It was a busier week, with the economic calendar delivering direction for the broader market.
Following a pullback in the Dollar in the early part of the 2nd quarter, sub-97 support levels kicked in mid-week. Dire economic data out of the Eurozone ultimately led to the EUR’s demise on Thursday, supporting the Dollar boost.
A slide in the Aussie Dollar and Kiwi Dollar, coupled with solid retail sales figures out of the U.S also contributed to the Greenback’s gains. For the week, the Greenback was up 0.42%.
Of a total of 75 stats monitored through the week, 35 economic indicators came in ahead of market forecasts. 28 economic indicators came in below forecasts, with only 12 being in line with forecasts.
Of the 35 economic indicators, 30 showed improvement from previous releases. From the 12 forecasts that were in line with forecasts, just 3 were better than previous releases.
Looking at the 28 economic indicators that were below forecasts, 2 were better than previous releases.
All in all, 35 of the 75 economic indicators reflected an improvement in economic conditions, with 26 showing a deterioration.
Through the week, there was no threat of a yield curve inversion, with yields for 10-year Treasuries ending the week at 2.56 versus 2.41% for 3-month Treasuries.

(Problem to solve)
Give a two-sentence summary of the weekly market recap above.

(Information provided)
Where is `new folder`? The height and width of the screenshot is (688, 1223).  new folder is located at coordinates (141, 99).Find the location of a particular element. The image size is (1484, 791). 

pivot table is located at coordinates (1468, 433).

---

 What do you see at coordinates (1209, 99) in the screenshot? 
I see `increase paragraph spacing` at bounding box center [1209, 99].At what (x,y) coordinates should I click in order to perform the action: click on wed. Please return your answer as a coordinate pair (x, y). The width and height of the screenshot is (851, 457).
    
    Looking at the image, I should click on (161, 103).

(Answer for the task)
The Dollar rose 0.42% for the week, helped by grim Eurozone data that sank the EUR, a slide in the Aussie and Kiwi Dollars, and solid U.S. retail sales figures. Of 75 economic indicators tracked, 35 came in ahead of forecasts and 35 reflected improving conditions, while Treasury yields showed no threat of a yield curve inversion.